Stored records
▶
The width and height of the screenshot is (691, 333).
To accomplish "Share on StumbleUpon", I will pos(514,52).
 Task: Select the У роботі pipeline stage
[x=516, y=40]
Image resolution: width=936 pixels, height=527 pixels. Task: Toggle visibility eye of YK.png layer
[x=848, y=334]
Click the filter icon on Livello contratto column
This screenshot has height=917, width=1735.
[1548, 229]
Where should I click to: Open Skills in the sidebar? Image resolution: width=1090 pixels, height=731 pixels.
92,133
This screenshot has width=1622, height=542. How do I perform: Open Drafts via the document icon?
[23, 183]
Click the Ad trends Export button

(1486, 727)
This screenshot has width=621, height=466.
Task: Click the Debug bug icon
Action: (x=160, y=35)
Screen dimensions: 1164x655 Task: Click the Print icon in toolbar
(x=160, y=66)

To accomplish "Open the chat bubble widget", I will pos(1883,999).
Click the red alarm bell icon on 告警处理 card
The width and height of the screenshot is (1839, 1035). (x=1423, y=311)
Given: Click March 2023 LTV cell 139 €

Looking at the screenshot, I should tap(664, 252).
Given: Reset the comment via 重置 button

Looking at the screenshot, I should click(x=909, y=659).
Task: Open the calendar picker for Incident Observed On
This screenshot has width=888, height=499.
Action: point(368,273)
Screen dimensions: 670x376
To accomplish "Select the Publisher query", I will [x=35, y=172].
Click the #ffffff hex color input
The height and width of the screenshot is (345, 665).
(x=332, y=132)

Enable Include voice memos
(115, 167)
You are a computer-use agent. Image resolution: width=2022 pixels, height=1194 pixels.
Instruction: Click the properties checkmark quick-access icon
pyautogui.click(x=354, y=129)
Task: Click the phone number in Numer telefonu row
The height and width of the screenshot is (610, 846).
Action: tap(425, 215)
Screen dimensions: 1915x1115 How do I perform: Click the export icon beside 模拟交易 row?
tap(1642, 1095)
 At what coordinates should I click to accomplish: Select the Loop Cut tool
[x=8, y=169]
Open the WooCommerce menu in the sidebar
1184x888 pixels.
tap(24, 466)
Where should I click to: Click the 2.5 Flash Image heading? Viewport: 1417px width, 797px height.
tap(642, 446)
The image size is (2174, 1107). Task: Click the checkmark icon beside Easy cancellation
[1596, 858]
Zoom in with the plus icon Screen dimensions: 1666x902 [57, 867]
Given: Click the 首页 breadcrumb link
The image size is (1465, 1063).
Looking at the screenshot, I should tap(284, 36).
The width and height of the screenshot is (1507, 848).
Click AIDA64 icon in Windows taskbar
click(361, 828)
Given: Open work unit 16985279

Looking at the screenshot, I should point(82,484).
◀
Problem details:
Scan the lines above for the word "will", then copy each line that has it.

Response below:
To accomplish "Share on StumbleUpon", I will pos(514,52).
To accomplish "Open the chat bubble widget", I will pos(1883,999).
To accomplish "Select the Publisher query", I will [x=35, y=172].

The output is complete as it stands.